The Court of Appeals, 9th Circuit, in Parrott, et al. v. United States, 370 F.2d 388 at 396, quotes from the opinion of District Judge Christie in United States v. Majher, D.C., 250 F.Supp. 106 at 109, as follows:

“Our judicial review of these administrative proceedings leading to defendant’s classification is very limited. Blalock v. United States, 247 F.2d 615 (4th Cir. 1957). The range of review is the narrowest known to the law. Campbell v. United States, 221 F.2d 454 (4th Cir. 1955). The only issues before the Court in this type of case *548are whether there is shown a denial of basic procedural fairness or whether the conclusion of the board is unsupported by any basis in fact.” Citing cases.

It appears to the court that the same rule should be applied in the instant matter. The Navy Department had jurisdiction to process and rule on the request for discharge of petitioner, as filed September 18, 1965, and revived for reconsideration by petitioner on February 2, 1966, and January 24, 1967. It appears from the record in this case that there is a basis in fact for the classification given the petitioner and that there was not a denial of basic procedural fairness. It is not for the court to weigh the evidence to determine whether the action of the Navy Department was justified. Its decision, as in the case of a Selective Service board, when made in conformity with the regulations is final even though erroneous. Estep v. United States, supra.
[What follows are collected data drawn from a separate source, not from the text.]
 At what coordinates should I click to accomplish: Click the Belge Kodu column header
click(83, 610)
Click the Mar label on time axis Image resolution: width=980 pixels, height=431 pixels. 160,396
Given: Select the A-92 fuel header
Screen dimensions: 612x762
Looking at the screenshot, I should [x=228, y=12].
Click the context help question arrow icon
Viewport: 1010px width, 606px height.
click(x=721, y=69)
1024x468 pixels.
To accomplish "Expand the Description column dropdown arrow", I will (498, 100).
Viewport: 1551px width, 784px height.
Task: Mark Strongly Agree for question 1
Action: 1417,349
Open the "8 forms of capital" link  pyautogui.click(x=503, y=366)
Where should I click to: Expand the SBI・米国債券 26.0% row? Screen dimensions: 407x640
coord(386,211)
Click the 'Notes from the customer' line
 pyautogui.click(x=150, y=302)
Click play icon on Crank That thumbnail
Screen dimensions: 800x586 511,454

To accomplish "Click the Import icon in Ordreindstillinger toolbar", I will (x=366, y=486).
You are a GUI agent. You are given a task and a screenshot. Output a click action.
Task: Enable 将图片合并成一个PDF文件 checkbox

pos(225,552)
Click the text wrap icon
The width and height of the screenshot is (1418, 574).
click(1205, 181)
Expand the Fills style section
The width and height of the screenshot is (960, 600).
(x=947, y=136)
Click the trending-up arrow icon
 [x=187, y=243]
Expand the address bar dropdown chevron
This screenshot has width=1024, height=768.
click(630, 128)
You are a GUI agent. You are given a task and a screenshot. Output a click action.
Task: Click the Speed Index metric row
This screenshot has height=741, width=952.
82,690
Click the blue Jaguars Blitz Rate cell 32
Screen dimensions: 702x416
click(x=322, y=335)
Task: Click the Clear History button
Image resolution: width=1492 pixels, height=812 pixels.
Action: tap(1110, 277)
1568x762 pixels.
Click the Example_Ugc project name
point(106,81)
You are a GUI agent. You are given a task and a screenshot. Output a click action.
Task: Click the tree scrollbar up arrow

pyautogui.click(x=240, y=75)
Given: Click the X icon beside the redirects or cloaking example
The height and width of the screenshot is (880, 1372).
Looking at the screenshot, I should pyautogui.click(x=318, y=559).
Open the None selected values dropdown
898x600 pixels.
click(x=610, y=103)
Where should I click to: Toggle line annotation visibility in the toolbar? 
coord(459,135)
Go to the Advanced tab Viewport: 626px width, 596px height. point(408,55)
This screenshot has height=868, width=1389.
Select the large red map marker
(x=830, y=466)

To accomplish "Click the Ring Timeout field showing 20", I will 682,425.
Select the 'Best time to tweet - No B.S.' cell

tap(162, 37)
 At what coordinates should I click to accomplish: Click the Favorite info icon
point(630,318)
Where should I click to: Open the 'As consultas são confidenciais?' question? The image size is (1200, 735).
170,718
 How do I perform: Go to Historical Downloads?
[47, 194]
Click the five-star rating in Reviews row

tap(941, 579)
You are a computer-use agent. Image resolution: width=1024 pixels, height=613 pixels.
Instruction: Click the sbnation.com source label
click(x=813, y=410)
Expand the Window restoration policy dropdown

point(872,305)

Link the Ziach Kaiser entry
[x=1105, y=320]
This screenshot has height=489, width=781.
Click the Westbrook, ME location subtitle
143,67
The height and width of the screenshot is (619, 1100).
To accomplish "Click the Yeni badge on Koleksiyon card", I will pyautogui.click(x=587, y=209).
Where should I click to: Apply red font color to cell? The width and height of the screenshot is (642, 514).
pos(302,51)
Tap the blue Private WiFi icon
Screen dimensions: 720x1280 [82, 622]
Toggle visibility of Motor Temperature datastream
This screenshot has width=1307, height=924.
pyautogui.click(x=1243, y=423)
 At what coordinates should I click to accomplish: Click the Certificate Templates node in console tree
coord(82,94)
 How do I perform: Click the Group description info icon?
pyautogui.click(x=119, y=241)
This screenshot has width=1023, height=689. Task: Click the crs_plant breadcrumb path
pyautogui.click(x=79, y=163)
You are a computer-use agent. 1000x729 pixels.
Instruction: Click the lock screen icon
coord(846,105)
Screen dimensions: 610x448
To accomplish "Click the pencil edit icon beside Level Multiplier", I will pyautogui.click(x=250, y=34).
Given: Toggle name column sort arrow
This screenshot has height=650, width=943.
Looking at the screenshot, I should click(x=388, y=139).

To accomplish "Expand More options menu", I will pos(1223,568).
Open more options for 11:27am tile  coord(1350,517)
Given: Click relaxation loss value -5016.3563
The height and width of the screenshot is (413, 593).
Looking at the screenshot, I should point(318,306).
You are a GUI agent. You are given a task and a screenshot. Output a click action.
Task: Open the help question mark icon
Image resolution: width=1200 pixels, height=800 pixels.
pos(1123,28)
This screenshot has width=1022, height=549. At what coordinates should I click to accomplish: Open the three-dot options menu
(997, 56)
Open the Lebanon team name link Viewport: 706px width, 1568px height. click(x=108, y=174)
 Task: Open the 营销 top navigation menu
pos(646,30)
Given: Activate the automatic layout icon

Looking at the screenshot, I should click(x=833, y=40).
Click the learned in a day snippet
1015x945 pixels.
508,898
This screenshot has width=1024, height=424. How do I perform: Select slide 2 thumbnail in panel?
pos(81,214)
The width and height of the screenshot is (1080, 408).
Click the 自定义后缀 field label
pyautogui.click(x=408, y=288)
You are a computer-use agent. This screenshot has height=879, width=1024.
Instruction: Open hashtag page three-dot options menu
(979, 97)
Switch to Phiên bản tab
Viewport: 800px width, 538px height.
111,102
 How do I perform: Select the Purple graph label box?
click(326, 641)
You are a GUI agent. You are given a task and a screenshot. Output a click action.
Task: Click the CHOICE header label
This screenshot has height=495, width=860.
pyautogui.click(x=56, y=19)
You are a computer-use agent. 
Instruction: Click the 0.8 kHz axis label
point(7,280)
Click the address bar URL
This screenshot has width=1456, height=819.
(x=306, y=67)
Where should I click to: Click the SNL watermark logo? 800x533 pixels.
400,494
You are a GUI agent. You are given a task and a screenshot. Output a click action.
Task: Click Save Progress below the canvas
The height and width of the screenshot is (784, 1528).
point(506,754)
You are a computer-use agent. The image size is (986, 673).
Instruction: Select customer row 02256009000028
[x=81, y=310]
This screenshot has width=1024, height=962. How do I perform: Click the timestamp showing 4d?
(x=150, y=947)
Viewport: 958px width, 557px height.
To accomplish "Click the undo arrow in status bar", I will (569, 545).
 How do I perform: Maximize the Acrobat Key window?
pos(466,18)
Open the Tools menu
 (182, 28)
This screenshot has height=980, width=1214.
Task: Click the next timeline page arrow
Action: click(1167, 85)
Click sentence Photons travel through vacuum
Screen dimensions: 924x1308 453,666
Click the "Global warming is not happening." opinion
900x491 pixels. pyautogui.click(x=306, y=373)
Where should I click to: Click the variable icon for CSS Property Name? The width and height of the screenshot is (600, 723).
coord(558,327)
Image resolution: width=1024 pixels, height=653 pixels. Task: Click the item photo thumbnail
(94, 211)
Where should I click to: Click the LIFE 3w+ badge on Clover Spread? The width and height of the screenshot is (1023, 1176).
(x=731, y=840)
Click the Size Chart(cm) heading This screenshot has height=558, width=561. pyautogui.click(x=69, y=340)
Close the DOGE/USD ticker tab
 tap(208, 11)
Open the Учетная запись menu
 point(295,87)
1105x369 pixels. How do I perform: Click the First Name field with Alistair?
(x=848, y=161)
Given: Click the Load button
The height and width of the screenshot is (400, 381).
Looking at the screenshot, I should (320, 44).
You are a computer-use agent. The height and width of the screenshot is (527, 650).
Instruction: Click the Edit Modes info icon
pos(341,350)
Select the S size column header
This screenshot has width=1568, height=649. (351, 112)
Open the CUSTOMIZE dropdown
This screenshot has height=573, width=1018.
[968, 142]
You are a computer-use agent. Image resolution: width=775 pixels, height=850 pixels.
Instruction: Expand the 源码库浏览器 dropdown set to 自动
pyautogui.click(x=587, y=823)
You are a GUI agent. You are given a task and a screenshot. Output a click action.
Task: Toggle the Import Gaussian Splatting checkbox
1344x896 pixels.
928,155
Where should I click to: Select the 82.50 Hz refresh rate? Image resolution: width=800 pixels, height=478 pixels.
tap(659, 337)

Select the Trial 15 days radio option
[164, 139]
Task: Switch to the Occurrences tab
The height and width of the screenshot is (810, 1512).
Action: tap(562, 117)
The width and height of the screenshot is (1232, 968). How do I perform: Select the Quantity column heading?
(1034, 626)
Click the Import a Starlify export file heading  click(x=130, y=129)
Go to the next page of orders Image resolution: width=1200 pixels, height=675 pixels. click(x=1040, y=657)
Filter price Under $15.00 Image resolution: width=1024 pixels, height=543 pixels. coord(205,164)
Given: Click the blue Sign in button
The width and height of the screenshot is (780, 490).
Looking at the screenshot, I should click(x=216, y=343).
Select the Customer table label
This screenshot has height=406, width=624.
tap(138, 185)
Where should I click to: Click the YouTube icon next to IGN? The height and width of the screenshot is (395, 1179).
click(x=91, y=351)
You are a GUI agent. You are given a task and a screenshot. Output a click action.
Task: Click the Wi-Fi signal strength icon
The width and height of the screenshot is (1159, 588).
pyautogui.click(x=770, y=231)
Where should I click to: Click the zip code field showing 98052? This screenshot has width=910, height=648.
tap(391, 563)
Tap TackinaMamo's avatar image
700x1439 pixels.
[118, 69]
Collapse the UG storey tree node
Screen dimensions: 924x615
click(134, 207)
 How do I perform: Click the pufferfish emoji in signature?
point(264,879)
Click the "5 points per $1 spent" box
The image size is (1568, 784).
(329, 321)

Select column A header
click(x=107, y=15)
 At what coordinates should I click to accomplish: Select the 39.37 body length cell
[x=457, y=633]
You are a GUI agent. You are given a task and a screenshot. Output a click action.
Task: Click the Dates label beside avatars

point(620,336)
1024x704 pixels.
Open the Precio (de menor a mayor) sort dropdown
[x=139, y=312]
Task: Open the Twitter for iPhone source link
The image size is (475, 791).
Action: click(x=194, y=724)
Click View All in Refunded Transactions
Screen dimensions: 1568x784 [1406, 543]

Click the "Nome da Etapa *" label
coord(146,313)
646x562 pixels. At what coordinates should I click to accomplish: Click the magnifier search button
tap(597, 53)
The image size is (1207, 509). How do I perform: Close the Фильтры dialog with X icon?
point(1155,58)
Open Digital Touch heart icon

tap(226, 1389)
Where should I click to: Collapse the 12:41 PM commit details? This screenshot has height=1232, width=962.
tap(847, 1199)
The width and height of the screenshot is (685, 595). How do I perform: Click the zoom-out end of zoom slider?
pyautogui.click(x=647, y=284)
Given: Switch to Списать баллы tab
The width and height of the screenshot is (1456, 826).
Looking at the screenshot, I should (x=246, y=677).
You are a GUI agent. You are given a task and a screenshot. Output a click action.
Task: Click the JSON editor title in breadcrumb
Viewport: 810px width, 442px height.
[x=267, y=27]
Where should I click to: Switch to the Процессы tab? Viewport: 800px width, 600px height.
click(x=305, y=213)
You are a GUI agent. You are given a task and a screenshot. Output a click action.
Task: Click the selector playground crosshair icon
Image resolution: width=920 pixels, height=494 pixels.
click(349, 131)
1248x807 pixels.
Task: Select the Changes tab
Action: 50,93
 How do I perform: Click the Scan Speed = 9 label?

The recent case of Brown v. McNamara, 263 F.Supp. 686 (D.C.N.J., 1967), involves the question of the right of the petitioner, who was an Army enlistee, to be classified as a conscientious objector. District Judge Lane held that the court had no jurisdiction to review the ruling of the Adjutant General on petitioner’s request for discharge as a conscientious objector pursuant to Department of Defense (DOD) Directive 1300.6 and Army Regulation (AR) 635-20. These regulations are the same as the Navy Regulations involved in the case at bar.

This court is in agreement with the decision of Judge Lane in the Brown ease, supra. However, since the petitioner in the instant matter was a reservist at the time he applied for discharge and the application for discharge was made before he was ordered to active duty, the court, out of an abundance of precaution, has assumed jurisdiction for the limited purpose noted herein.

Petitioner, at the hearing of the Order to Show Cause, testified that there was a turning point in his thinking on January 8, 1967, as a result of the sermon he heard in church on that day. It appears to the court that what occurred on January 8, 1967, was the determination on the part of the petitioner to implement his beliefs by action, to wit, refusal to continue on noncombatant service status. There is no indication of change in his beliefs since September 18, 1965.

The court concludes that the administrative discharge sought by petitioner is discretionary with the Secretary of the Navy acting through the Chief of Naval Personnel, based on judgment of the facts and circumstances surrounding the case. Petitioner had no vested right to discharge [Article C-5210 (1)]. The request for discharge by petitioner was processed and disposed without denial of any basic procedural fairness and the conclusions and actions of the Chief of Naval Personnel had a supporting basis in fact. The Commanding Officer of petitioner and other Naval personnel, in acting on the application of petitioner for discharge and his requests for further or reconsideration thereof, were entitled to reasonable discretion in their implementation of the regulations and no abuse of discretion has been established. Surely the Navy Department should not be put to the fully detailed process, as a new request, of every letter a petitioner files urging error in the decision of the Chief of Naval Personnel, as to a prior request for discharge.

Having in mind the entire record in the case, the court further concludes that, for the reasons set forth above, the petition for Writ of Habeas Corpus should be and is hereby denied.

This memorandum opinion shall serve as Findings of Fact and Conclusions of Law to the extent required by Rule 52 (a) of the Federal Rules of Civil Procedure.